Conflict handling for COPY FROM

Started by Surafel Temesgenover 7 years ago54 messageshackers
Jump to latest
#1Surafel Temesgen
surafel3000@gmail.com

Hellow hackers,

A few commitfest ago there was same effort to add errors handling to COPY
FROM[1]. /messages/by-id/7179F2FD-49CE-4093-AE14-1B26C5DFB0DA@gmail.com and i see there that we already have infrastructure for supporting
handling of unique violation or exclusion constraint violation error and I
think it is independently useful too. Attached is a patch to do that.

In order to prevent extreme condition the patch also add a new GUC variable
called copy_max_error_limit that control the amount of error to swallow
before start to error and new failed record file options for copy to write
a failed record so the user can examine it.

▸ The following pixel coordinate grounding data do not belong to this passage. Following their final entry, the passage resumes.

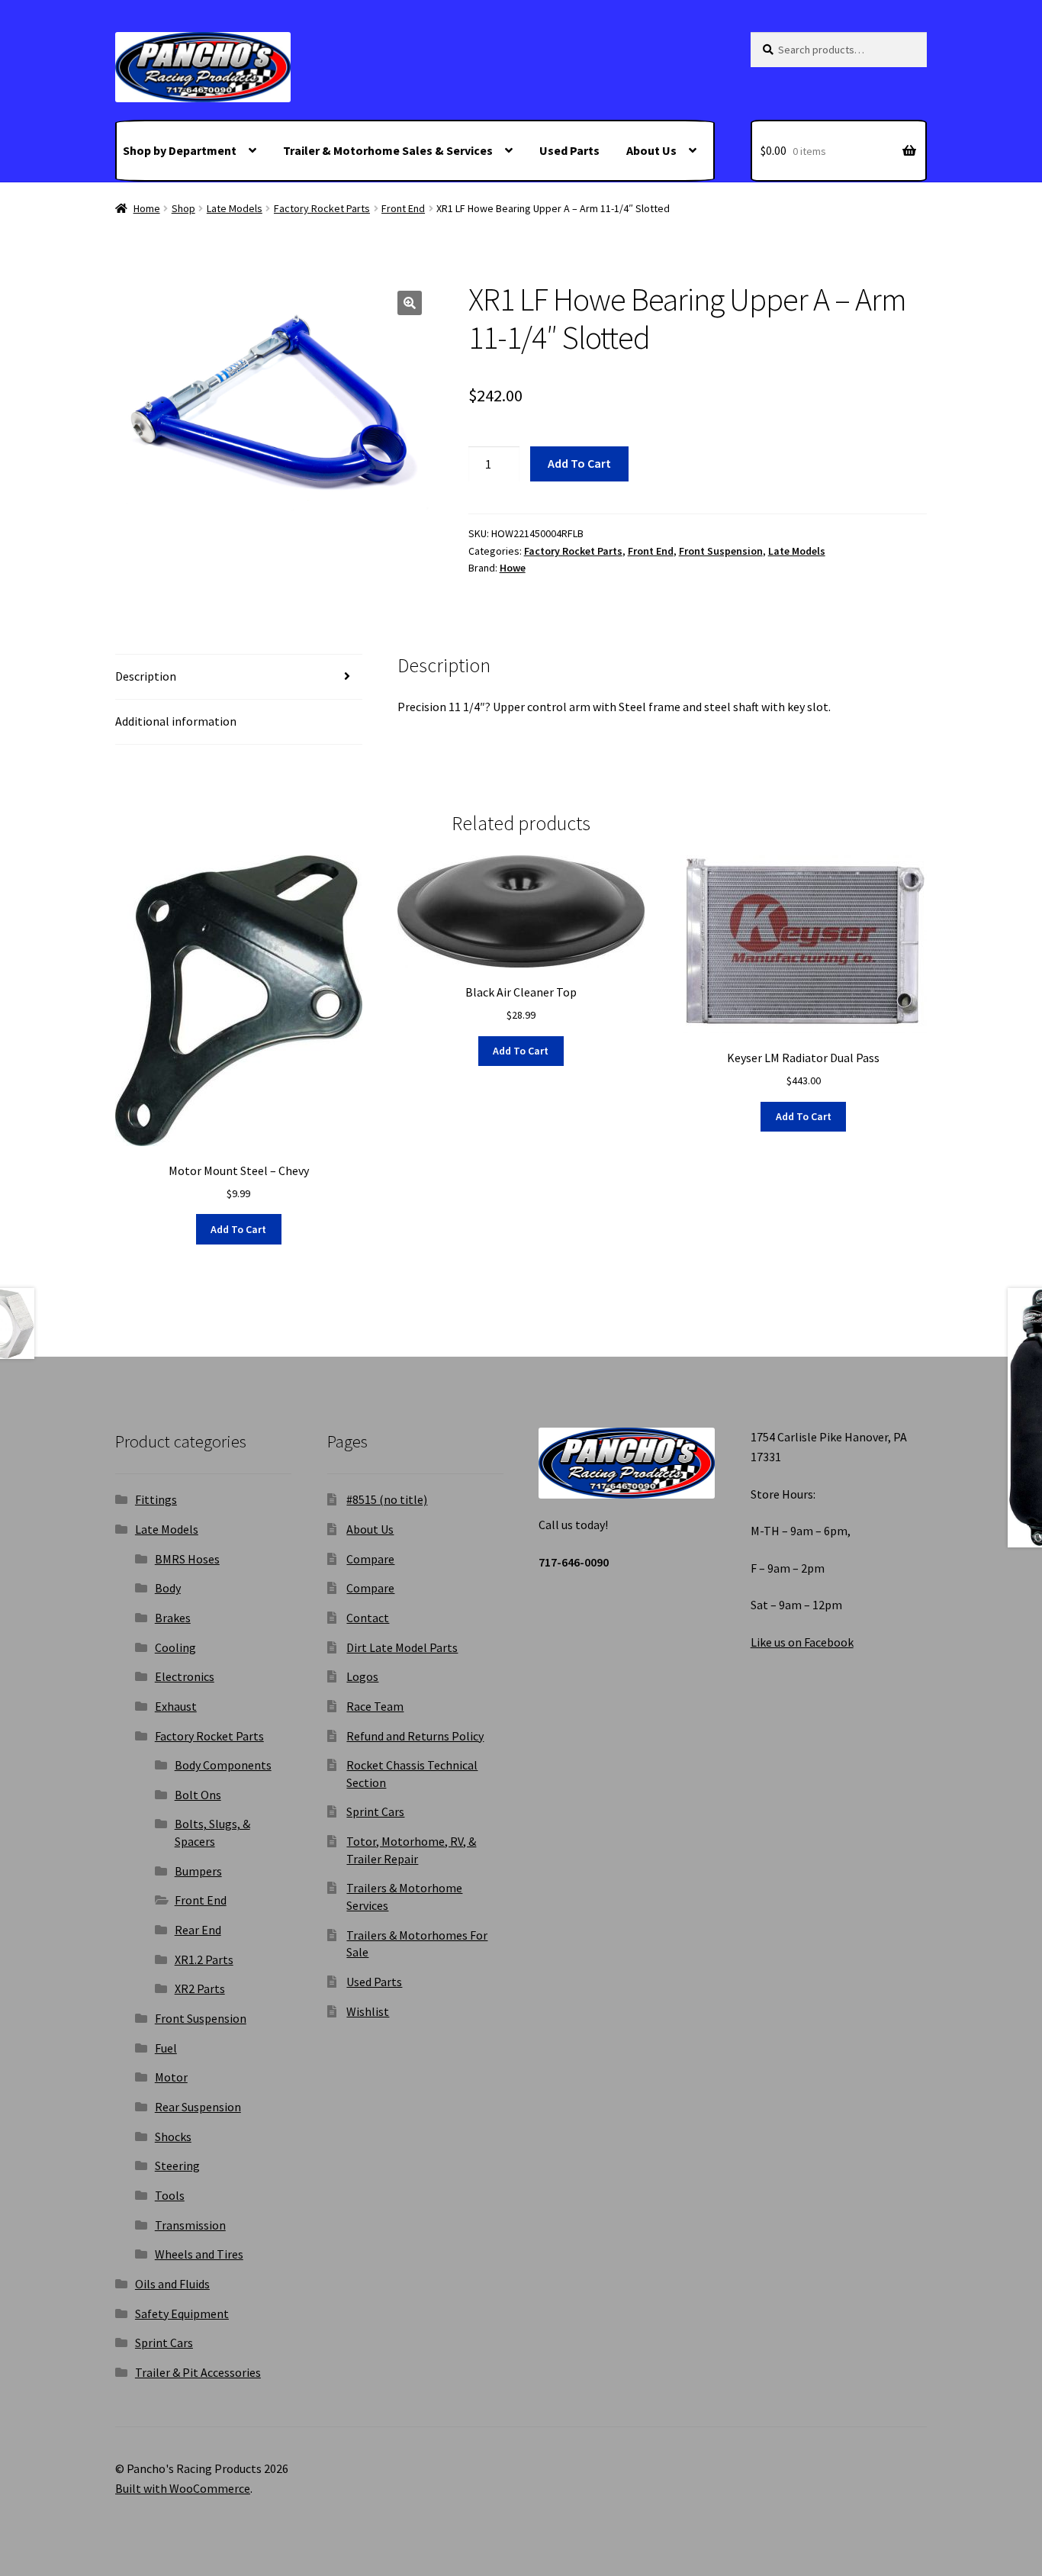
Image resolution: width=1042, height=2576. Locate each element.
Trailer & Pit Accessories (198, 2372)
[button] (409, 303)
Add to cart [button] (238, 1229)
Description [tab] (145, 676)
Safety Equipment (182, 2313)
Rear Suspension (198, 2106)
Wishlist (367, 2011)
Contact (367, 1617)
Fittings (156, 1499)
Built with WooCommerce (182, 2488)
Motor (171, 2077)
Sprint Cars (164, 2342)
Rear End (198, 1929)
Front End (403, 208)
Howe (513, 568)
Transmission (190, 2225)
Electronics (184, 1676)
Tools (170, 2195)
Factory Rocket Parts (322, 208)
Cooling (175, 1647)
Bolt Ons (198, 1794)
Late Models (234, 208)
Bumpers (198, 1871)
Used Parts (569, 150)
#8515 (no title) (386, 1499)
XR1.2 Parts (204, 1959)
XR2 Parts (200, 1988)
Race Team (375, 1706)
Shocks (173, 2136)
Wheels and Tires (199, 2254)
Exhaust (176, 1706)
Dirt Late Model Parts (402, 1647)
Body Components (223, 1765)
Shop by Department (179, 150)
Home (146, 208)
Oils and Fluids (172, 2283)
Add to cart (579, 463)
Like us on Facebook (802, 1642)
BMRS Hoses (187, 1559)
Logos (362, 1676)
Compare (370, 1559)
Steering (177, 2165)
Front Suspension (721, 551)
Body (168, 1588)
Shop (183, 208)
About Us (651, 150)
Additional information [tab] (175, 721)
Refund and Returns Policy (415, 1736)
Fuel (166, 2048)
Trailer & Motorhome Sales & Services (388, 150)
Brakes (173, 1617)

With the new option COPY FROM can be specified like:

COPY table_name [ ( column_name [, ...] ) ]

FROM { 'filename' | PROGRAM 'command' | STDIN }[ON CONFLICT IGNORE
failed_record_filename] [ [ WITH ] ( option [, ...] ) ]

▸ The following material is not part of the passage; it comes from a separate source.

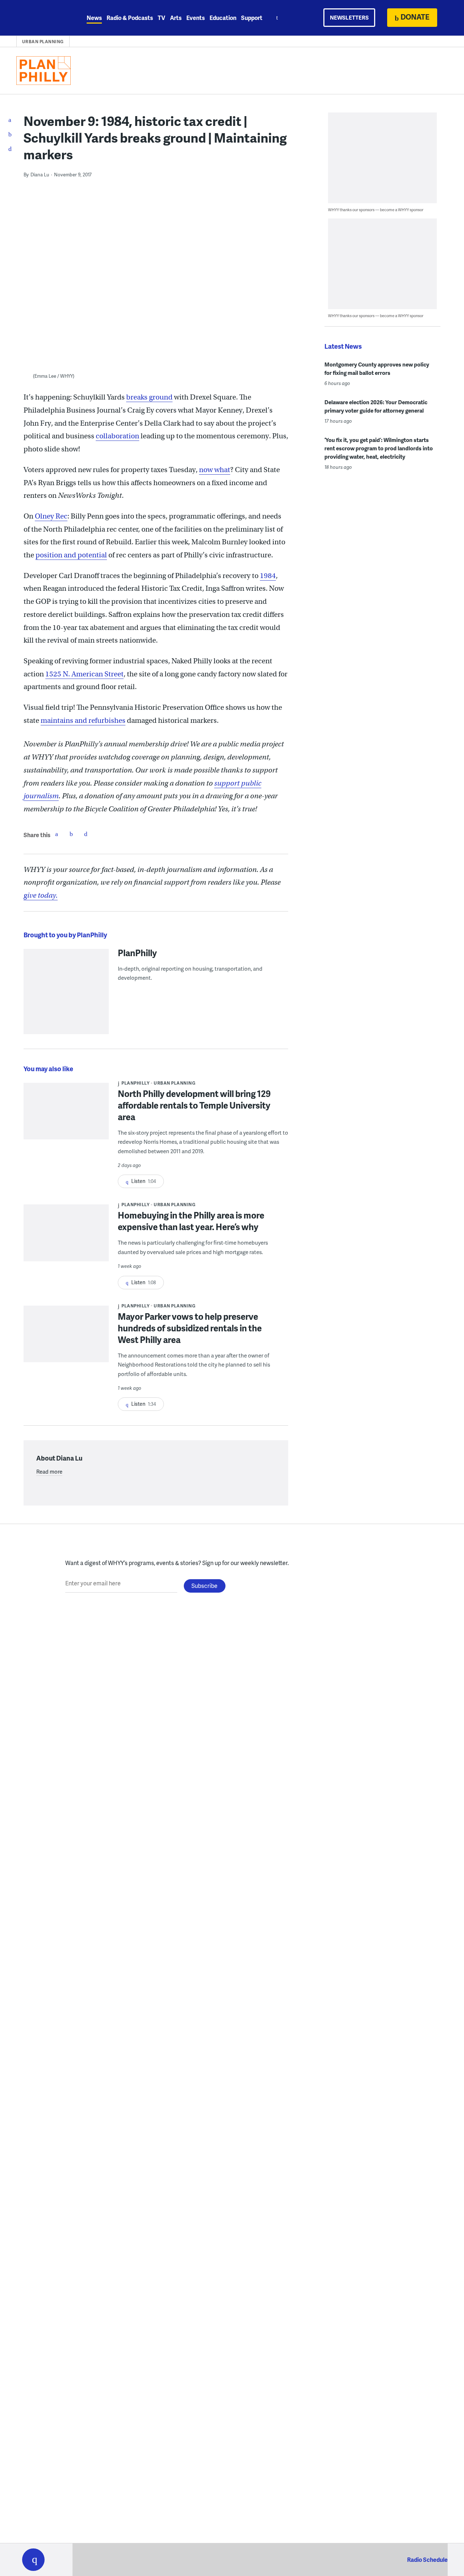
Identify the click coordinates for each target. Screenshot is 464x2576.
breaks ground (149, 397)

[1]: . /messages/by-id/7179F2FD-49CE-4093-AE14-1B26C5DFB0DA@gmail.com
/messages/by-id/7179F2FD-49CE-4093-AE14-1B26C5DFB0DA@gmail.com

Comment?

Regards

Surafel

Attachments:

conflict-handling-onCopy-from-v1.patchtext/x-patch; charset=US-ASCII; name=conflict-handling-onCopy-from-v1.patchDownload+216-16
#2Karen Huddleston
khuddleston@pivotal.io
In reply to: Surafel Temesgen (#1)
Re: Conflict handling for COPY FROM

Hi Surafel,

Andrew and I began reviewing your patch. It applied cleanly and seems to mostly have the functionality you describe. We did have some comments/questions.

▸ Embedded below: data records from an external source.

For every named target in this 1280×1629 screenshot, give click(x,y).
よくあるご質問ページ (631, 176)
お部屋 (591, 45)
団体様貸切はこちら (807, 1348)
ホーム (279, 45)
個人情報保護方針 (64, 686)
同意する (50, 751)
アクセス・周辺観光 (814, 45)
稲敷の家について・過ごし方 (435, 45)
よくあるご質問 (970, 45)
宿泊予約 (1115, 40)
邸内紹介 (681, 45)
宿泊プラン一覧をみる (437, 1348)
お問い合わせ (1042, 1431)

1. It sounded like you added the copy_max_error_limit GUC as part of this patch to allow users to specify how many errors they want to swallow with this new functionality. The GUC didn't seem to be defined and we saw no mention of it in the code. My guess is this might be good to address one of the concerns mentioned in the initial email thread of this generating too many transaction IDs so it would probably be good to have it.
2. I was curious why you only have support for skipping errors on UNIQUE and EXCLUSION constraints and not other kinds of constraints? I'm not sure how difficult it would be to add support for those, but it seems they could also be useful.
3. We think the wording "ON CONFLICT IGNORE" may not be the clearest description of what this is doing since it is writing the failed rows to a file for a user to process later, but they are not being ignored. We considered things like STASH or LOG as alternatives to IGNORE. Andrew may have some other suggestions for wording.
4. We also noticed this has no tests and thought it would be good to add some to ensure this functionality works how you intend it and continues to work. We started running some SQL to validate this, but haven't gotten the chance to put it into a clean test yet. We can send you what we have so far, or we are also willing to put a little time in to turn it into tests ourselves that we could contribute to this patch.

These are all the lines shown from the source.